What You Need to Know about Know Before You Owe

This week has seen a flurry of activity from all areas of the housing sector.  The Consumer Financial Protection Bureau is coming dangerously close to finalizing its rulemaking on the Know Before You Owe initiative.  In response to the CFPB's request for comments, on Monday April 16, the American Bankers Association, the American Escrow Association, the American Financial Services Association, the American Land Title Association, the Community Mortgage Banking Project, the Consumer Mortgage Coalition, the Mortgage Bankers Association, the National Association of Realtors and RESPRO sent a joint letter to the CFPB outlining their concerns with the proposed legislation.
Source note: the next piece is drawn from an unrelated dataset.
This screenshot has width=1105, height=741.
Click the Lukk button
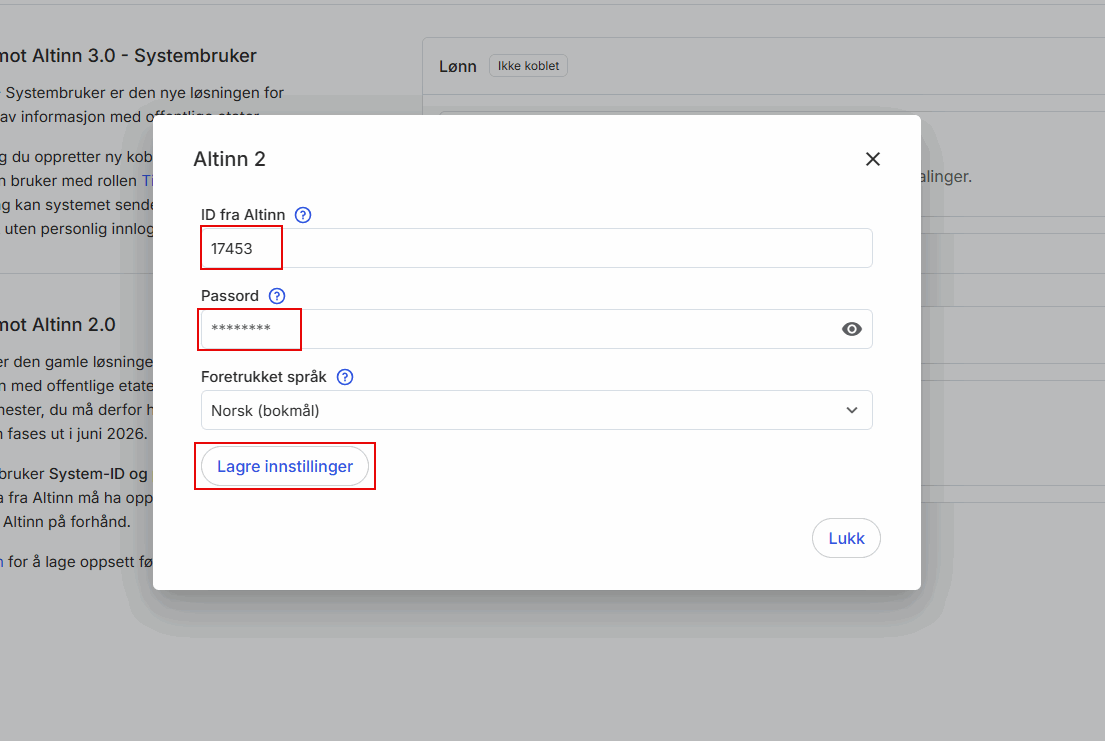846,538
The full text of the letter can be read by going to http://www.aba.com/compliance/mortgage_reform.htm and clicking the appropriate link for the document dated 4/16/2012.

While the letter is quite lengthy and includes comments on a number of different aspects of Know Before You Owe, I want to focus on just a couple of major points about how broad this initiative will be.(To get a sense of the scope of what is involved here, I really do recommend that everybody working in this industry read the comments' letter for themselves; I promise that it will be an eye-opening experience.) The Dodd Frank bill charged the CFPB with creating a new disclosure to merge the Good Faith Estimate and the Truth in Lending Form into one new document that would be easier to understand.  In 2008, after 6 years of working and hosting round tables, HUD mandated the new three page good faith estimate that we are now using.  In 2011, the Federal Reserve changed the truth in lending form.  So both forms have already undergone pretty significant revisions.  Apparently this is going to be a huge process.
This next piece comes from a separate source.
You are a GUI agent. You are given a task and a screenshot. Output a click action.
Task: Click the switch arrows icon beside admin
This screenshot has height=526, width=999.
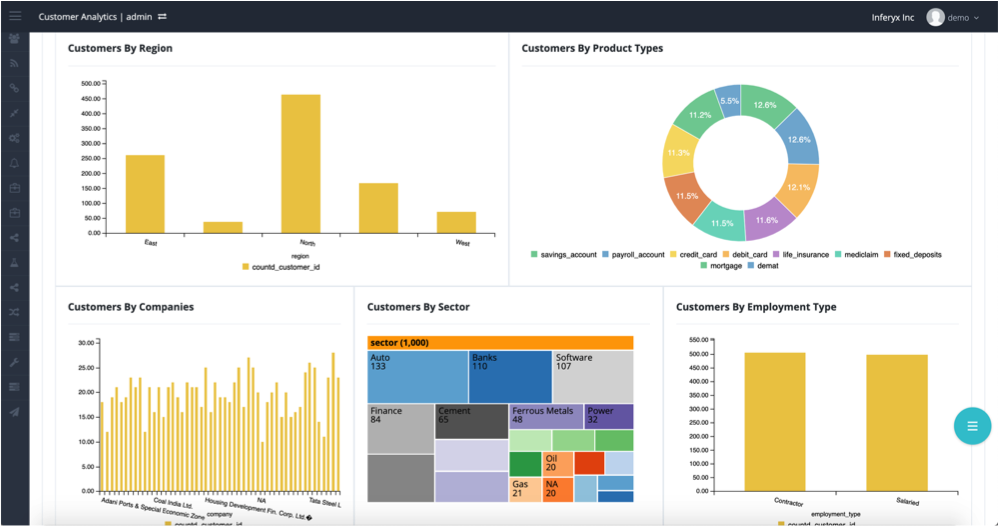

This time around, the CFPB has included items such as changing the RESPA definition of an application, requiring more disclosures (because we all know that we don't have enough disclosures), reducing the current tolerance that we are now allowed for our settlement service providers on our "written provider's list" from 10% to 0% and requiring that borrowers receive their HUD-1 settlement statement three days before closing.
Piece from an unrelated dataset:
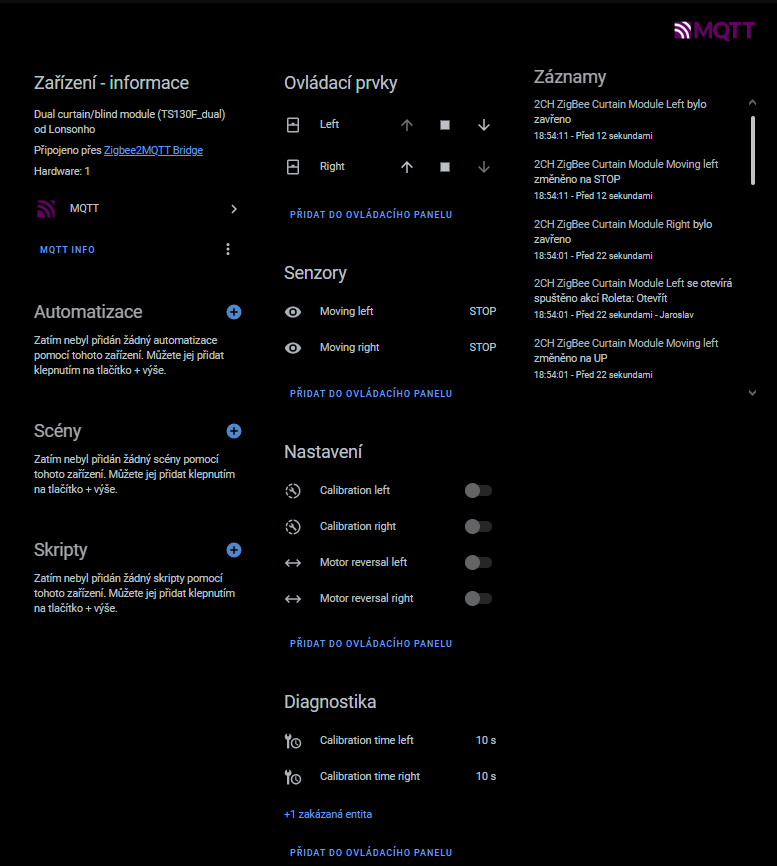Open the three-dot menu beside MQTT INFO

tap(228, 249)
While each of these proposed reforms is sweeping and has huge consequences for us, perhaps the most important consideration to the future of U.S. Housing Finance is going to be the CFPB's effort to define the Qualified Residential Mortgages and Qualified Mortgages.  The Dodd Frank bill requires the creation of qualified residential mortgages which will be exempt from the new 5% risk retention rules.  QRMs will be the only mortgages that third party loan originators will be allowed to sell in the new regulatory environment, so their definition is very critical to our futures.  The Dodd Frank bill requires that these mortgages contain a 3% cap on points and fees. For a refresher on this issue see Risk Retention, Qualifed Residential Mortgages and the Future of Housing. Now the CFPB is trying to define what constitutes "points and fees."  Initially, many of us supposed that this cap would cover lender and broker fees and attorney fees--the items that go into block 1 of the GFE.  But apparently the CFPB has other plans and is now looking at including title insurance, third party fees such as appraisals and surveys, and escrows.  Under this definition, no small loan will qualify as a QRM.  This definition will mean the end of third party origination in the U.S., especially since we are not allowed to adjust our percentage of compensation from transaction to transaction.

This week NAMB (The National Association of Mortgage Brokers) sent out a call to action video asking all brokers to contact their Representatives and ask for support of HR 4323, The Consumer Mortgage Choice Act, which would change the way the 3% cap is calculated on qualified residential mortgages.  If this bill were to pass and be signed into law, it could fix many of the immediate considerations that threaten to shut down our industry.  NAMB legislative chair John Hudson's video can be seen below:



Frankly I think everybody in our industry is being way too polite.  Instead of adopting a "please don't kill us all" strategy, we should be pressing for a total repeal of Dodd Frank, closure of the CFPB and the removal of Richard Cordray from his recess appointment position.  Interestingly, this week also saw the several members of the U.S. Senate join a lawsuit against a number of recess appointees from January on the grounds that the Senate was not in recess when these appointments were made.  Unfortunately, the lawsuit applies only to appointments involving the National Labor Relations Board.  Corday's appointment is not being challenged as part of the suit because the plaintiff is alleging damage at the hands of the NLRB only.

We as an industry have not done a good job of standing up for ourselves or explaining to the American people that housing finance is important to their individual futures and to the overall economy.  And because of that, we are really suffering now as Cordray doubles down to finish off all independents who have survived the last five years.

We expect to see a lot more activity on these issues in the next few weeks.  I will keep you posted.